Life-giving food systems have far broader effects than the dinner plate. For New City Neighbors, recognition of this has led to the integration of good food and non-profit work in order to address a need in their neighborhood: youth empowerment.
New City Neighbors, a faith-based community development organization that has been working in Grand Rapids for eleven years, views their neighborhood through an asset-based lens. Alaina Dobkowski, Executive Director of New City Neighbors, describes the “circle of empowerment” through which the non-profit functions: they provide opportunities for youth so that they may in turn serve as an asset to New City and the surrounding community, allowing for further growth and youth empowerment. “Ideally,” Dobkowski remarks, “We’re listening to the community and then responding to that with the work that we’re doing.” The non-profit prioritizes its neighborhood and uses the assets already present in there to address issues as they arise.
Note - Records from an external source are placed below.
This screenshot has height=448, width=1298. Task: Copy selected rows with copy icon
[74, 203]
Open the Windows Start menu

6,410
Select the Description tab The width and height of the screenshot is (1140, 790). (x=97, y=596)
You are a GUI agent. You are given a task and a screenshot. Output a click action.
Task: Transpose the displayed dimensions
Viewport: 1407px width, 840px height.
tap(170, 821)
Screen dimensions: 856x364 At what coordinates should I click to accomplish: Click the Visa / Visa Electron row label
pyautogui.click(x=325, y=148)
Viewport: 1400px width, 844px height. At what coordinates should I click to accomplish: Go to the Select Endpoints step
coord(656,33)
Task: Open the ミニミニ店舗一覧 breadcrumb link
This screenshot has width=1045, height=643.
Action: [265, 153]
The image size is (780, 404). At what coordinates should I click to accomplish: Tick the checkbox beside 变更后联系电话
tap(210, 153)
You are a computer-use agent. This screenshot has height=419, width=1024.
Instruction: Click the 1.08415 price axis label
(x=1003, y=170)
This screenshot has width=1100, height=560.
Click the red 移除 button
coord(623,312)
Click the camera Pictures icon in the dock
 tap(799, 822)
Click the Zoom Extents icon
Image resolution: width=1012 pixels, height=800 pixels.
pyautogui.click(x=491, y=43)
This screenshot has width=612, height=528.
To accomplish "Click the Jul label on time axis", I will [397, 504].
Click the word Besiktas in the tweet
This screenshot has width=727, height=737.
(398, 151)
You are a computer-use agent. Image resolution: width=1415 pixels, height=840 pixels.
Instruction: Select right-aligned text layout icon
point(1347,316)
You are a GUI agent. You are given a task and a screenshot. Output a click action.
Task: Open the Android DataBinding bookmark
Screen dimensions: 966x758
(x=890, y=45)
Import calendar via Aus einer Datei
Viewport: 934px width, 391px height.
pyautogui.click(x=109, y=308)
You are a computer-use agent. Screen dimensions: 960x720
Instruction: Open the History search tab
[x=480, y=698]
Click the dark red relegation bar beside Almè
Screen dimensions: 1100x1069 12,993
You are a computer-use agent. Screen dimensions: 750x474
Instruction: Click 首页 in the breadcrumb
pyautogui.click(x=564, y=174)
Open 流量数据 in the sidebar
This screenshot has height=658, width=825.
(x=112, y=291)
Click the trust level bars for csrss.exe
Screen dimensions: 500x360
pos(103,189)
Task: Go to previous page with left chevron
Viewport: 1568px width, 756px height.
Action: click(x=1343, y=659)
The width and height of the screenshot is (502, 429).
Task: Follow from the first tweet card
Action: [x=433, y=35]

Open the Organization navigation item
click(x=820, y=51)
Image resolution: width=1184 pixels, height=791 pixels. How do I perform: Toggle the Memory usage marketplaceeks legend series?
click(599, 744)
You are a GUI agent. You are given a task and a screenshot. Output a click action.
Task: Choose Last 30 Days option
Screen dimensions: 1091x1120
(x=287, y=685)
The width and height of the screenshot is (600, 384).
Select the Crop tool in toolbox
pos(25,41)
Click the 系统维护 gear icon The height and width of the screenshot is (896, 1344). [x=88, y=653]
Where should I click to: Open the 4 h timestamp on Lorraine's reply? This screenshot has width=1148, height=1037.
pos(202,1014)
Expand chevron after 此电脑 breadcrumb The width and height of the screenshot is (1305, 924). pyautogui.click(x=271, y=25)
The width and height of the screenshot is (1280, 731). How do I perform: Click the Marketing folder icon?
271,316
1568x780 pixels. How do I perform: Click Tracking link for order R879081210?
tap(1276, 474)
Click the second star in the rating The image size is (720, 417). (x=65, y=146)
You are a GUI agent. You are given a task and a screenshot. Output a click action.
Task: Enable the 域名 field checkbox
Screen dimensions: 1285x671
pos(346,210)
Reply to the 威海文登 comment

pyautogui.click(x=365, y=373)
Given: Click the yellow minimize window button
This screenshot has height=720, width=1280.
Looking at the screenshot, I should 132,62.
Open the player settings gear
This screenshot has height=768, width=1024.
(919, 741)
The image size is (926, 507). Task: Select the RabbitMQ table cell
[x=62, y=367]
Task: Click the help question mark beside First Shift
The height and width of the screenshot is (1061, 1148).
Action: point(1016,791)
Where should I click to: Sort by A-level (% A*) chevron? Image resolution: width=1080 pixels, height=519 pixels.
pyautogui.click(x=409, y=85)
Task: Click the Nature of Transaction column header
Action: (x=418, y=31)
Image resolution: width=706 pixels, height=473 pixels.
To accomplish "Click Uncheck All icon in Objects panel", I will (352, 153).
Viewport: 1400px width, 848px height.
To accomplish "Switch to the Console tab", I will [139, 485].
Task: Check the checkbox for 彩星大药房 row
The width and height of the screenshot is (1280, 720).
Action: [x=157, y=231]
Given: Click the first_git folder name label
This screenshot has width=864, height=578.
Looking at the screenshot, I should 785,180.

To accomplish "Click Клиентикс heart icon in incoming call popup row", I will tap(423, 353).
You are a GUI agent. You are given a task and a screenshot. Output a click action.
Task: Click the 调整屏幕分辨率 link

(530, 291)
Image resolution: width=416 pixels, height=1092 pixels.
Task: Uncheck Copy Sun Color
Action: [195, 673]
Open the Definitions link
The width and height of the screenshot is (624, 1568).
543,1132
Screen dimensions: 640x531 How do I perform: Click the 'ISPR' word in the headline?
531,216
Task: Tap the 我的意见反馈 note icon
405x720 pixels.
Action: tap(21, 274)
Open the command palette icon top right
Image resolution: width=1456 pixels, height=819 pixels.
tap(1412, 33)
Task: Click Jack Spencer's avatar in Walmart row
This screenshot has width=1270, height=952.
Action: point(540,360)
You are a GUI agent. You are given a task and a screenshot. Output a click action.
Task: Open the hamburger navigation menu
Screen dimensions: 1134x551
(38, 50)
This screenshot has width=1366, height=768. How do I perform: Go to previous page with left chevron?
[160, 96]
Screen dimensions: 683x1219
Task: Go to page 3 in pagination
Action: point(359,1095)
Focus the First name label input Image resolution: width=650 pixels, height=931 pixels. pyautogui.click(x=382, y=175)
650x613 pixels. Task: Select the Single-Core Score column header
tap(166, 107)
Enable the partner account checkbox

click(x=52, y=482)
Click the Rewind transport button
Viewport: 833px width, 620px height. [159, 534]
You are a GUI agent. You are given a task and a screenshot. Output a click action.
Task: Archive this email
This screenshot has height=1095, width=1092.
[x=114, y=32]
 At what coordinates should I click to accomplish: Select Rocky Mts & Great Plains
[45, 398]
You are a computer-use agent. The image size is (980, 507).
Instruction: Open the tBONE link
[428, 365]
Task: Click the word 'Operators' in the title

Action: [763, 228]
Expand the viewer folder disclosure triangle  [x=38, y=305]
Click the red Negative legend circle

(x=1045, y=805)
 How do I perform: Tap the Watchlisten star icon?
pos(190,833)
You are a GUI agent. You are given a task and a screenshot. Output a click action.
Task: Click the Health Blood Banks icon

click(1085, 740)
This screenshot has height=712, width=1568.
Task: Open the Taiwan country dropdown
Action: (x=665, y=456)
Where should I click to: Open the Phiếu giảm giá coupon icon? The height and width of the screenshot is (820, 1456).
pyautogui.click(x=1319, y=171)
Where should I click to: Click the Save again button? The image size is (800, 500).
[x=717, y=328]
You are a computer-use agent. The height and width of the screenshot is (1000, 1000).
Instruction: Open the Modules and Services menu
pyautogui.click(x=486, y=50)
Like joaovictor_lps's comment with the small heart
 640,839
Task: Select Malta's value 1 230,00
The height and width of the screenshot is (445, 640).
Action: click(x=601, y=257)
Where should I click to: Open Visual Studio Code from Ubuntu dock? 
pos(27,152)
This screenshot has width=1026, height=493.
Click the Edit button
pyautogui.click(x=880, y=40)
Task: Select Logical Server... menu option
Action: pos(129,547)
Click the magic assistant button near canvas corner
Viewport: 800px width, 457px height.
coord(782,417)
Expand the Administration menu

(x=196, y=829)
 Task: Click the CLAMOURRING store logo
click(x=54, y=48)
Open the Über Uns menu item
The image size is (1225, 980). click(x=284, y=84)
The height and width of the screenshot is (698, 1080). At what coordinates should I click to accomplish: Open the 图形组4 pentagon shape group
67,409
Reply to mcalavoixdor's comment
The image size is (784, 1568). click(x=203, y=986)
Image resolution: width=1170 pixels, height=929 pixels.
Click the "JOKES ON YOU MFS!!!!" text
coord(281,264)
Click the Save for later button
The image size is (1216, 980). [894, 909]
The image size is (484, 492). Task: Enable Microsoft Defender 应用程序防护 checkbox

Recognizing that the needs of youth differ in changing stages of life, New City Neighbors provides three separate youth programs. For children in elementary school, after school programming and summer day camps focus on academics, spiritual growth, and health and wellness. Middle schoolers are able to participate in New City’s seven week summer bakery program, which is adapted to parallel the farm growing season. Baked goods, often made with freshly picked fruits and veggies, are sold in the café. For high school aged youth, New City provides employment opportunities, either for the summer or full year. Students may work with younger children, in the café, or on the farm. Each youth program is integrated with the New City Farm, utilizing the practice of sustainable growing and food preparation to teach important leadership skills.
The New City Farm is representative of the asset-based lens through which the non-profit operates. Utilizing a plot of land adjacent to Fourth Reformed Church, the farm operates under a Community Supported Agriculture (CSA) model. Shareholders are invited to buy a portion of the harvest, which supports youth employment on the farm. Twenty-five to thirty families also utilize the garden space to grow their own food, allowing the farm to serve as a point of connection with neighbors.
The café, opened in June 2017, sells wood-fired pizzas, soups and salads made with produce fresh from the farm, and baked goods from the middle school program. Beginning on June 28 and running through the end of September, it opens every Thursday from noon through 6:30 pm at New City Neighbors/Fourth Reformed Church on Union Ave.
Dobkowski described the café serving as a place of gathering for the neighborhood: “We saw people from this church, our shareholders….our students’ families, neighbors—everybody coming to buy good food and hang out on this patio together.” While it exceeded expectations in its first summer, Dobkowski expressed dreams for the café’s continued growth. Partnership with the Walk for Good Food may aid in those dreams, as New City Neighbors continues to build capacity for the farm and the café.
The mission of New City Neighbors—empowering youth to reach their full potential—is intimately intertwined with its chief asset: three acres of land cultivated into a flourishing community farm. Recognizing that good food is often connected to good living, New City works so that its neighbors may flourish much in the same way its fruits and veggies do.